-
Notifications
You must be signed in to change notification settings - Fork 830
Description
Describe the bug
Running a Depth-Anything-v2 (DINOv2 ViT-S/14) model with the wgpu backend on macOS/Metal panics in naive_attention -> matmul with:
called `Result::unwrap()` on an `Err` value: Unable to launch matmul with err:
Too many resources were requested during launch
Too much shared memory requested.
Requested 40960 bytes, maximum 32768 bytes available.
The model runs correctly on the ndarray backend.

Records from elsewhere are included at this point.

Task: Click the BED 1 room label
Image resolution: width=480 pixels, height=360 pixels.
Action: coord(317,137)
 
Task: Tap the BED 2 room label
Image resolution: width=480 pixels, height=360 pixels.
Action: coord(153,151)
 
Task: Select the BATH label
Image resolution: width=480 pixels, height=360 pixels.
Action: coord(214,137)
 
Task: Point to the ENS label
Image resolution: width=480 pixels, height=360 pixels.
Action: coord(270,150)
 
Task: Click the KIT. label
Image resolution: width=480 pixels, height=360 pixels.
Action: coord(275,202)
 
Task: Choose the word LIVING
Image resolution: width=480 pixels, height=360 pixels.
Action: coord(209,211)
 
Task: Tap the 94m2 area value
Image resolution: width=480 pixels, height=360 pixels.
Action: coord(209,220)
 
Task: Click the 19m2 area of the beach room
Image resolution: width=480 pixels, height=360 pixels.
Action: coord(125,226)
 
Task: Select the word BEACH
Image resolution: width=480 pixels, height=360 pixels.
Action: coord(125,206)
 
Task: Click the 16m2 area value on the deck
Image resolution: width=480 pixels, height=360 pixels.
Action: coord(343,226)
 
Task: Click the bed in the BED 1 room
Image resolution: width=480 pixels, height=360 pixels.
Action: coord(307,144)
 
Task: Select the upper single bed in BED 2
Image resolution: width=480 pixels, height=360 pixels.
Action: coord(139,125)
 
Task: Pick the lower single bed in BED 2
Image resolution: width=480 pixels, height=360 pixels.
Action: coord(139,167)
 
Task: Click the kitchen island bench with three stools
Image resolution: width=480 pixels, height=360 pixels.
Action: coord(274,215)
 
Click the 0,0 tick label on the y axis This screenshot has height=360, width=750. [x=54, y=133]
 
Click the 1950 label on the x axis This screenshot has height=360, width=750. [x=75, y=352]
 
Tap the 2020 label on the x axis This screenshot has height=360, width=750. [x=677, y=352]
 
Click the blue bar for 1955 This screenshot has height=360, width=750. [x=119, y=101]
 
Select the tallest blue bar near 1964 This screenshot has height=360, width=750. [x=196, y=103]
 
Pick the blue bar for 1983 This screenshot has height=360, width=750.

The panic comes from cubek_matmul::launch::strategy::Strategy::launch_ref at cubek-matmul/src/launch/strategy.rs:454:22.
This is likely related to #4492 (Q4S quantized matmul hits the same 32KB Metal shared memory limit), but this reproduces with standard f32 attention, not quantized matmul.
To Reproduce
Using burn-onnx's model-check for Depth-Anything-v2:
cd crates/model-checks/depth-anything-v2
uv run get_model.py # download model
cargo run --release --no-default-features --features wgpu # panicsThe model uses DINOv2 ViT-S/14 with 6 attention heads, 64-dim per head, and 1370 tokens (14x14 patches + CLS + registers). The attention call is burn::tensor::module::attention(q, k, v, mask, scale).
Repository: https://github.com/tracel-ai/burn-onnx (branch add-depth-anything-v2-check, crates/model-checks/depth-anything-v2/)
Expected behavior
The attention operation completes without panicking. The Metal GPU has 32KB shared memory; the matmul strategy should fall back to a kernel configuration that fits within this limit.
Backtrace
thread 'main' panicked at cubek-matmul/src/launch/strategy.rs:454:22:
called `Result::unwrap()` on an `Err` value: Unable to launch matmul with err: Too many resources were requested during launch
Too much shared memory requested.
Requested 40960 bytes, maximum 32768 bytes available.
stack backtrace:
...
cubek_matmul::launch::strategy::Strategy::launch_ref
burn_cubecl::kernel::matmul::base::matmul
burn_cubecl::kernel::attention::naive_attention
burn_cubecl::kernel::attention::attention
<burn_cubecl::CubeBackend<R,F,I,BT> as burn_tensor::ops::ModuleOps<...>>::attention
burn_tensor::tensor::module::attention
depth_anything_v2::Model::forward
depth_anything_v2_check::main
Environment
- OS: macOS 26.2 (Tahoe)
- GPU: Apple M3 Max (40 cores, Metal 4)
- Burn rev:
8bfa8f753bcccbbe59c489c9885a19ab4dd0c8f0 - Backend: wgpu
Additional context
The attention dimensions are: Q/K/V shape [1, 6, 1370, 64] (batch=1, heads=6, seq_len=1370, head_dim=64). The 40960 bytes requested (40KB) exceeds Metal's 32KB shared memory limit by 25%. A fallback to a smaller tile size or the naive path should handle this gracefully rather than panicking via unwrap().